Gene expression of CEBPA in Iraqi patients with acute myeloid leukemia
Abstract
Background. One of the most common genetic abnormalities in acute myeloid leukemia (AML) is mutations in the CCAAT enhancer binding protein alpha (CEBPA) gene. This gene codes for crucial transcription factors for differentiation and controlling the proliferation of myeloid precursors. Aim. To analyze the relative mRNA expression of CEBPA in AML patients and its correlation with clinical, morphological, cytogenetic, and gene mutation parameters among Iraqi patients for the first time. Methods.
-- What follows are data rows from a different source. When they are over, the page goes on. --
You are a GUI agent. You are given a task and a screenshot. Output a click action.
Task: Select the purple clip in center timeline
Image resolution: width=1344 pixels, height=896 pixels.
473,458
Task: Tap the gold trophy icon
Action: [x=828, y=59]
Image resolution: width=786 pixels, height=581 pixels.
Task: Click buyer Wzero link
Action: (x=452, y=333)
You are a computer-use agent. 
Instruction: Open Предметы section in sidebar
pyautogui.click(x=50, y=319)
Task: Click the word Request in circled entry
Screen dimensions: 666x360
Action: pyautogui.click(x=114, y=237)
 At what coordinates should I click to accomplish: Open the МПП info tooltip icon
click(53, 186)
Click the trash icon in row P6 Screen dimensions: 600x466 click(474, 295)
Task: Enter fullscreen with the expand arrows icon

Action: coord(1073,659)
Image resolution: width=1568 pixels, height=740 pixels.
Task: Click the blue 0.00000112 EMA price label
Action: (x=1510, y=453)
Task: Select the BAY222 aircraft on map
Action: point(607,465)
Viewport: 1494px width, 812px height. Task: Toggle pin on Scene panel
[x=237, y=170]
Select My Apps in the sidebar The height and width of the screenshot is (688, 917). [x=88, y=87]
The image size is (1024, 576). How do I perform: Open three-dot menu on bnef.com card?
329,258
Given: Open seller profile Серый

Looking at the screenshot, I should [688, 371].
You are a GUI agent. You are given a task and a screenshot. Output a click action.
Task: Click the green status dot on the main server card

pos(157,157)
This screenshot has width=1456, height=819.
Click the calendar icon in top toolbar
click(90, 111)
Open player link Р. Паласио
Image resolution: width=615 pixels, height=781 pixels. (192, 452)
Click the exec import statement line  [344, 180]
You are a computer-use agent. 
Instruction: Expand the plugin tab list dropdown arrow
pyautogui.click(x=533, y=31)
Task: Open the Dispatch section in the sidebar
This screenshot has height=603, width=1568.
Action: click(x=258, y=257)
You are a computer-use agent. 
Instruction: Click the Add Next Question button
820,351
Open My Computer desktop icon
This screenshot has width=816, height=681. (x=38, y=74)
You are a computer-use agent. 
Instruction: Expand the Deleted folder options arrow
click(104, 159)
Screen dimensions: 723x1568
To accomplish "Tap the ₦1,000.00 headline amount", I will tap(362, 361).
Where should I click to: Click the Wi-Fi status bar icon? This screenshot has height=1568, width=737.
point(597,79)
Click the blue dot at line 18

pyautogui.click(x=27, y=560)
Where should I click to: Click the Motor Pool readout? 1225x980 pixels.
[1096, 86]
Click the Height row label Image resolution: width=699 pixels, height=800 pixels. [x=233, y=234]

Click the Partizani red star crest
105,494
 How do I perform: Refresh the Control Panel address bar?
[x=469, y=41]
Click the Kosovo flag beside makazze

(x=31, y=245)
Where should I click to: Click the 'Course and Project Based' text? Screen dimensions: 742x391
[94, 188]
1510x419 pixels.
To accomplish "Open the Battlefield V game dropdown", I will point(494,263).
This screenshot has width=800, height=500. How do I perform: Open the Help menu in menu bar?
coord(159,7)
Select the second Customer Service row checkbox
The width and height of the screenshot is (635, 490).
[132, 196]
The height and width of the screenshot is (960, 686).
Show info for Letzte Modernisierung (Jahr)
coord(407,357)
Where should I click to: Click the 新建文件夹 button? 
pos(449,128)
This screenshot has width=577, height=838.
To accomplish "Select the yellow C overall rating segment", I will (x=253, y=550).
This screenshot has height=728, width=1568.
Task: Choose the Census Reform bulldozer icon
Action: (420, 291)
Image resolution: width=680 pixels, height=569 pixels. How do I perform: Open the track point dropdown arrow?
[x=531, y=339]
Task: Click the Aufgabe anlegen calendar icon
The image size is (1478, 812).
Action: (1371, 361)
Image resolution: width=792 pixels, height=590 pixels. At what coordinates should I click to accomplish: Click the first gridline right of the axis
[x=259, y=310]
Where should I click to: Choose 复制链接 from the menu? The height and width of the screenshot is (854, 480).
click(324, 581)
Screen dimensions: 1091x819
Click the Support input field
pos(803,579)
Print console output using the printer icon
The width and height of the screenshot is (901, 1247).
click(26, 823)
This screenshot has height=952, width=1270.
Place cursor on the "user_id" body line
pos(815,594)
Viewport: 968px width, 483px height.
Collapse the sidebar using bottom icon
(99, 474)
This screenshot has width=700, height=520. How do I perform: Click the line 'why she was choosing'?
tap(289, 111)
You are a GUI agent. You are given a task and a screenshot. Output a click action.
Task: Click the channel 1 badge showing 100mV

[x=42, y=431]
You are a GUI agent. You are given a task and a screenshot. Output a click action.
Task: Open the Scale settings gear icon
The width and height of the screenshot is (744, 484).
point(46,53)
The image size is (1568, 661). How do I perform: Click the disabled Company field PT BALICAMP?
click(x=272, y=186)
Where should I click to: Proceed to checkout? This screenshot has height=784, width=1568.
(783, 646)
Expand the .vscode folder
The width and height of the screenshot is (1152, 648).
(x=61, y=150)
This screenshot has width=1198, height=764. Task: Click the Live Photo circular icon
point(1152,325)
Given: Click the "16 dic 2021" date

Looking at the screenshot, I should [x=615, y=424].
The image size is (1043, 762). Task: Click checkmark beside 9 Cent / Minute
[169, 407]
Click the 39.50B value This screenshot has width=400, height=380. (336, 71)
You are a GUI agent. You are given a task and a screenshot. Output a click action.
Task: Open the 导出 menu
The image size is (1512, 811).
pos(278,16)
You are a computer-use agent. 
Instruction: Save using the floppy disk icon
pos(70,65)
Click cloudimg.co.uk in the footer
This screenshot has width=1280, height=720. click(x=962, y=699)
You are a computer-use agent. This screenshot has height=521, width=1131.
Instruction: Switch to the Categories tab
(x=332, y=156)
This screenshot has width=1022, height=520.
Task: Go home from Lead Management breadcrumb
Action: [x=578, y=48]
Utilizing quantitative real-time polymerase chain reaction (RT-qPCR), the expression of the CEBPA gene was examined in the peripheral blood of 120 patients and 40 controls. The AML patients were characterized in terms of age, sex, FMS-like tyrosine kinase 3 internal tandem duplication (FLT3-ITD) and Nucleophosmin1 (NPM1) mutations, the French American British classification (FAB), and the World Health Organization (WHO). Results. The findings revealed that the expression levels of CEBPA were lower in patients compared to healthy controls, indicating gene downregulation. The expression was lower in females than males (p = 0.025) and decreased across disease stages. In addition, the FAB M1 type and WHO RUNX1T1/RUNX1 had the lowest CEBPA mRNA expression among the other types. The mutations of FLT3-ITD and NPM1 significantly affected CEBPA expression, with FLT3-ITD having the most pronounced effect (p = 0.029). Conclusion. The mRNA expression of the CEBPA gene was downregulated in patients with AML, especially in females and those with the FAB M1 type and the WHO RUNX1T1/RUNX1. Additionally, both FLT3 and NPM1 genes significantly influenced CEBPA expression.